## Exercise:
In the records below, render as a numbered list the lines from the one containing "ゼンリン住宅地図 (96, 975)" up to and including the one containing "芸能・アーティスト (103, 679)", omitting any blank lines.

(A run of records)
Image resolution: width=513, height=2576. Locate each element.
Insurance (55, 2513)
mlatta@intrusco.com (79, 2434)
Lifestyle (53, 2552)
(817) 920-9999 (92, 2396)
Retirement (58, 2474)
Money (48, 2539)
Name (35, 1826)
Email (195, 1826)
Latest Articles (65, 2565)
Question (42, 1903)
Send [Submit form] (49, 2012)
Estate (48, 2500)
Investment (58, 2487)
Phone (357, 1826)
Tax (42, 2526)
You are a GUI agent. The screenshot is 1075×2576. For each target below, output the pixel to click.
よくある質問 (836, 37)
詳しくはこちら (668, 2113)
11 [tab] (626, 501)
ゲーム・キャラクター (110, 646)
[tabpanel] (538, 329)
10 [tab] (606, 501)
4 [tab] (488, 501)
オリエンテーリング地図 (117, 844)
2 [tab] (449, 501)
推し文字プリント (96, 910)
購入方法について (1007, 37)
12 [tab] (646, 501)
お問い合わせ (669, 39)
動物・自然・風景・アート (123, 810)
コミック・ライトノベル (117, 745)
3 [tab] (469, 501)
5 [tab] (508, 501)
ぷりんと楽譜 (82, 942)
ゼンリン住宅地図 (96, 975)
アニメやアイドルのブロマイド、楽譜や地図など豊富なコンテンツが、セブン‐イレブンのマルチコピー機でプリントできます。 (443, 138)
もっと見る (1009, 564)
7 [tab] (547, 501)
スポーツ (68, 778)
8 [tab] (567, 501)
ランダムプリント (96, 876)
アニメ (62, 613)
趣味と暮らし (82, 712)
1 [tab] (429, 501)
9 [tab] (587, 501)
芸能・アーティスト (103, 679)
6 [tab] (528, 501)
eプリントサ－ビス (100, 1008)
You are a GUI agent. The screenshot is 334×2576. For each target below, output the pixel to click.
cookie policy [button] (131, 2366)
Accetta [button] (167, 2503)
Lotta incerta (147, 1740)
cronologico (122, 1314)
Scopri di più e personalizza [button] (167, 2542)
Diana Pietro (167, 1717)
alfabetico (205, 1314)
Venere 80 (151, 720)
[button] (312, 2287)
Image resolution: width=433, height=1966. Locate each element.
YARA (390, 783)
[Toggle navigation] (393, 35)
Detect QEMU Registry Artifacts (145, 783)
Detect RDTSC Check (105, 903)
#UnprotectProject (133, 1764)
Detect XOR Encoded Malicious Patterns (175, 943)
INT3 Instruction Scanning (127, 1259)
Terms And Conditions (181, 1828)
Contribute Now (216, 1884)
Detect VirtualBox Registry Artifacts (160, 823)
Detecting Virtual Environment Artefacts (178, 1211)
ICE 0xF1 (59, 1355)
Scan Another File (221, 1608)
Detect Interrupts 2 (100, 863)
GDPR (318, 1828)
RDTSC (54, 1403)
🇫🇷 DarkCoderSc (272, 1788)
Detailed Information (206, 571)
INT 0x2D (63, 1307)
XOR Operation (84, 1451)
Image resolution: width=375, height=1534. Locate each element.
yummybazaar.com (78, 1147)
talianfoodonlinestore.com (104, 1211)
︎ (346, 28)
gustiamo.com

## Full answer:
1. ゼンリン住宅地図 (96, 975)
2. アニメやアイドルのブロマイド、楽譜や地図など豊富なコンテンツが、セブン‐イレブンのマルチコピー機でプリントできます。 (443, 138)
3. もっと見る (1009, 564)
4. 7 [tab] (547, 501)
5. スポーツ (68, 778)
6. 8 [tab] (567, 501)
7. ランダムプリント (96, 876)
8. アニメ (62, 613)
9. 趣味と暮らし (82, 712)
10. 1 [tab] (429, 501)
11. 9 [tab] (587, 501)
12. 芸能・アーティスト (103, 679)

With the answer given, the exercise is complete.